Please repeat the lines below exactly. Begin with the line containing "Task: Select the" and go on through the line containing "Click Κηφισιά's upcoming".

# Exercise inputs

====

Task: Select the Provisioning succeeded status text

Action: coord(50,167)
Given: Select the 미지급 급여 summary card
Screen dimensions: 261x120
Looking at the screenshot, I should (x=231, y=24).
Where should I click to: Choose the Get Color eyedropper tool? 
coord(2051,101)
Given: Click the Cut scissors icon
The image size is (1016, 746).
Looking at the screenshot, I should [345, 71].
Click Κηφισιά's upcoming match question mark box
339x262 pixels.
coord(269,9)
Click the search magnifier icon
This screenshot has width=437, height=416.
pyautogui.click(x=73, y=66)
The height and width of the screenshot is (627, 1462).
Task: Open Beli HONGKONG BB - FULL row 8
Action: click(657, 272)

====

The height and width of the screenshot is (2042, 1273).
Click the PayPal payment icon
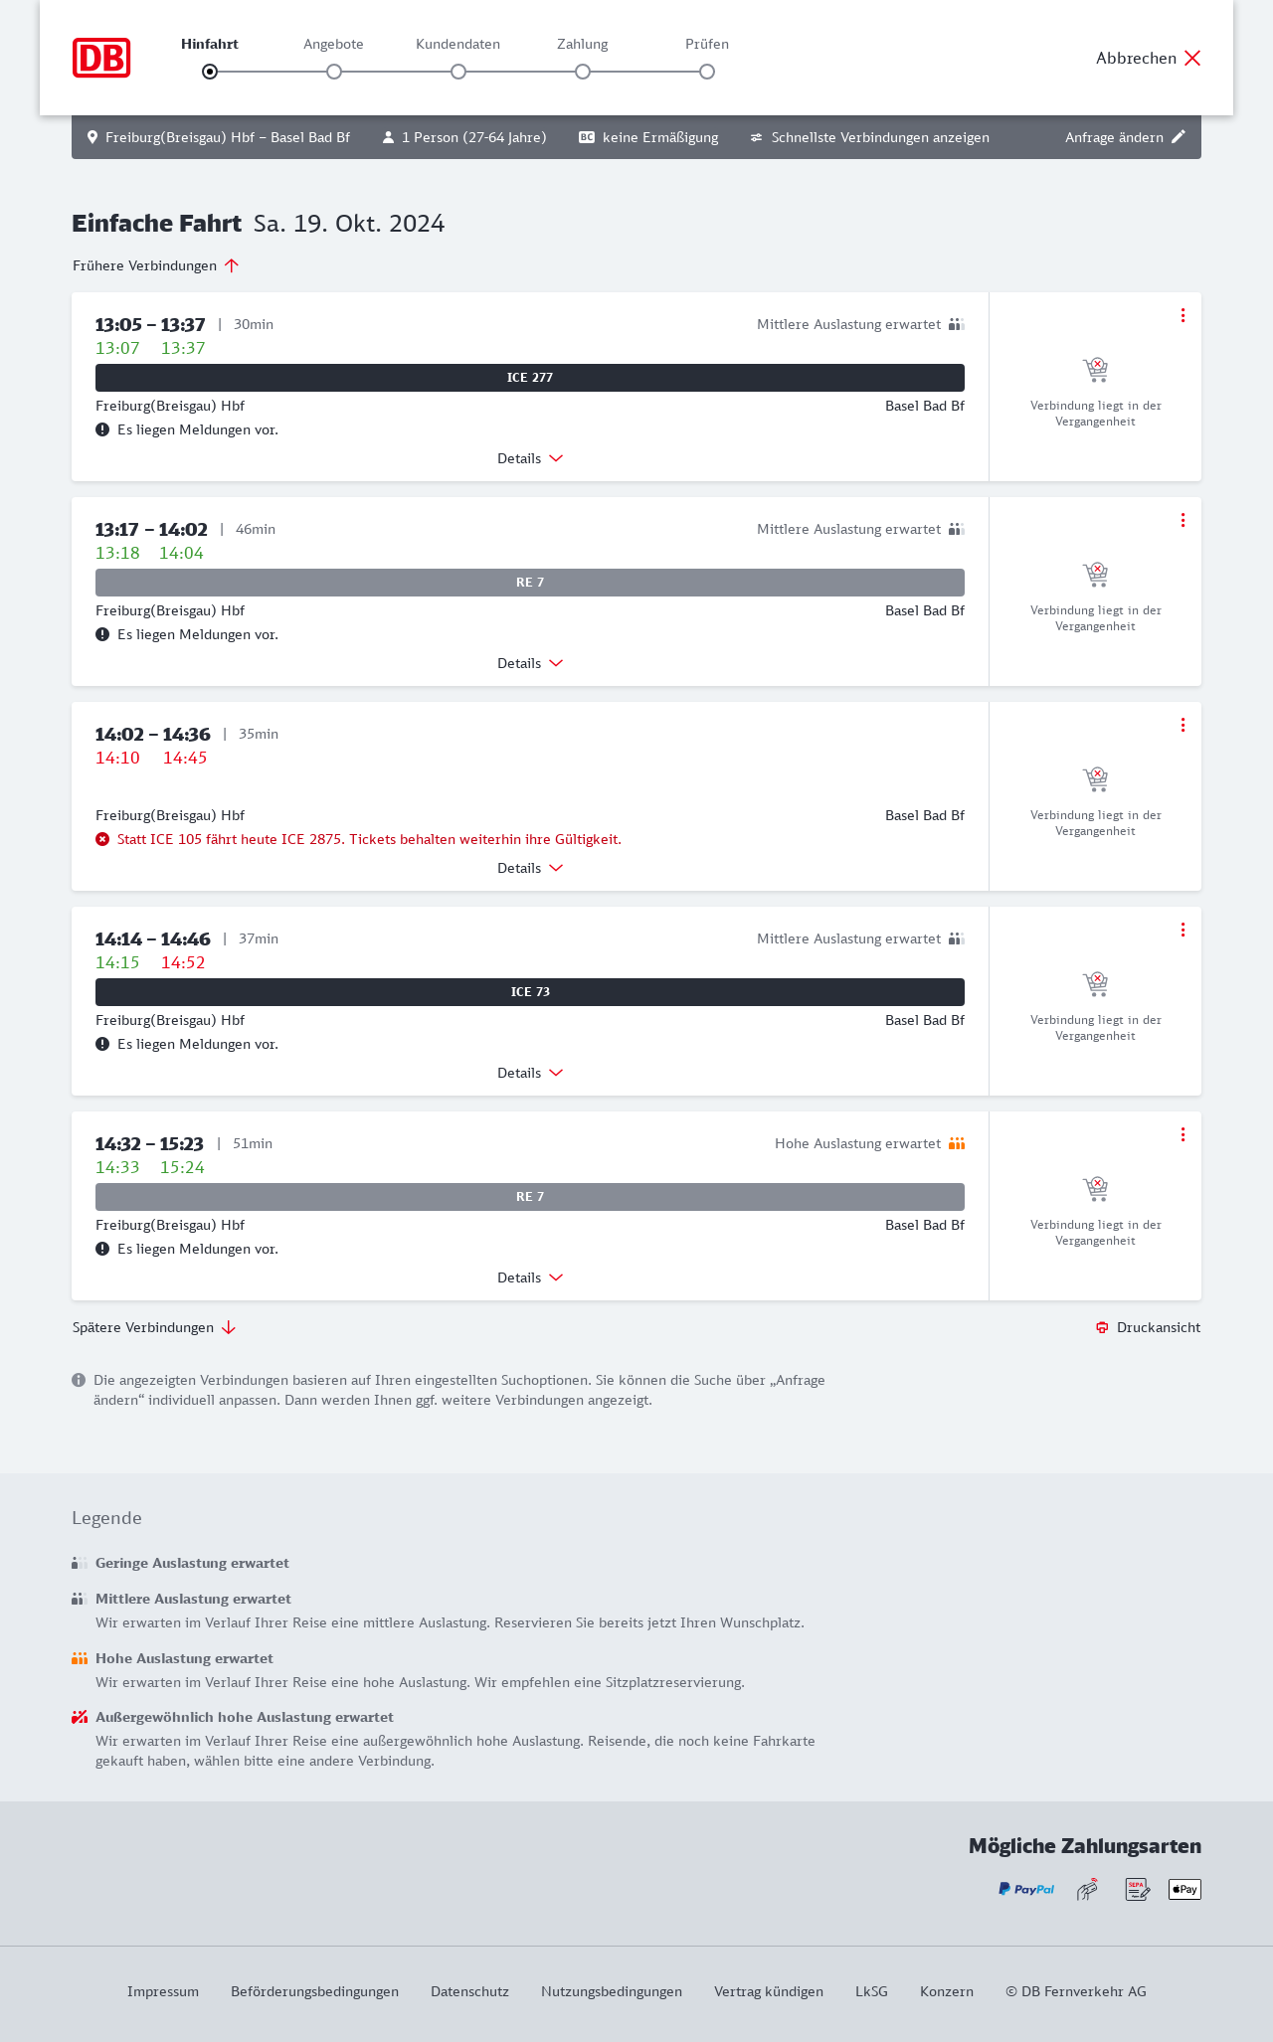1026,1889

====

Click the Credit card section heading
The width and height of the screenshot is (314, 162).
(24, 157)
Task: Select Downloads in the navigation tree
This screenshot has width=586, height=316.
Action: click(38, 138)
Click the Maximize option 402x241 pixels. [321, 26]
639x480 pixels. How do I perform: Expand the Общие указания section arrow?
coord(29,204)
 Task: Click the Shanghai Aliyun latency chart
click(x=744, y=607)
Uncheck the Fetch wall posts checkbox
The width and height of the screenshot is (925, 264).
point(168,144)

====

# Exercise result
Task: Select the Provisioning succeeded status text

Action: coord(50,167)
Given: Select the 미지급 급여 summary card
Screen dimensions: 261x120
Looking at the screenshot, I should (x=231, y=24).
Where should I click to: Choose the Get Color eyedropper tool? 
coord(2051,101)
Given: Click the Cut scissors icon
The image size is (1016, 746).
Looking at the screenshot, I should [345, 71].
Click Κηφισιά's upcoming match question mark box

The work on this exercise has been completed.